Tesla’s 12x Sales Multiple vs Rivian’s 3.5x Despite NHTSA Probe of 3.2M Vehicles

TSLATSLA

Tesla trades at a 12x Price-to-Sales multiple versus Rivian’s 3.5x, despite consensus forecasting Tesla revenue growth of 9% this year and 17% next year versus Rivian’s 29% and 65%. Meanwhile, NHTSA’s Engineering Analysis EA26002 could mandate updates for camera-only Vision systems in 3.2 million vehicles after nine significant accidents.

1. Valuation Premium Versus Rivian

Tesla’s 12x Price-to-Sales multiple significantly exceeds Rivian’s 3.5x, even though analysts project Tesla revenue growth of 9% this year and 17% next year versus Rivian’s 29% and 65%. This 3.4x premium raises questions about Tesla’s relative growth potential and whether its mature business model justifies the multiple gap.

2. NHTSA Investigation and Safety Implications

The U.S. regulator’s Engineering Analysis EA26002 focuses on Tesla’s camera-only Vision system, examining nine significant accidents—including one fatality and two injuries—in low-visibility conditions. The probe covers 3.2 million vehicles and could result in mandatory software updates or hardware changes, potentially affecting production costs and recall logistics.

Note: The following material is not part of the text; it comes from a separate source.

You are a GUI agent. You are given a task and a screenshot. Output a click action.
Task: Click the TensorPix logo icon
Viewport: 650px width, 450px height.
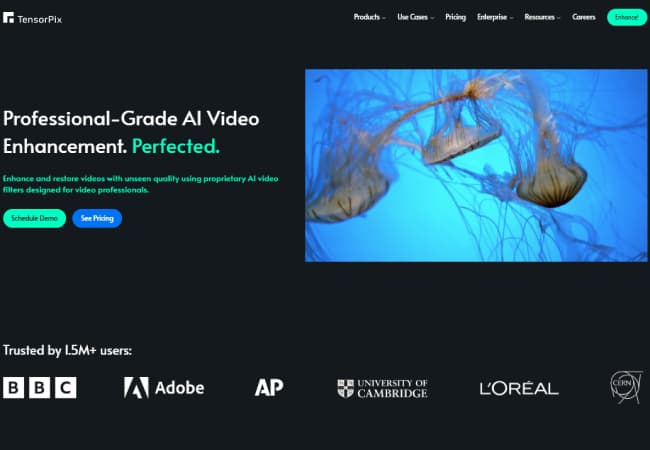(x=9, y=17)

3. Operational Strengths and Autonomy Risks

Tesla’s cash flow from operations stands at 15.6% of revenue and its energy segment margins remain strong, supporting a differentiated long-term vision through FSD and Optimus. However, execution risks persist in autonomy and competition from emerging Chinese EV players, which may not be fully reflected in the current valuation.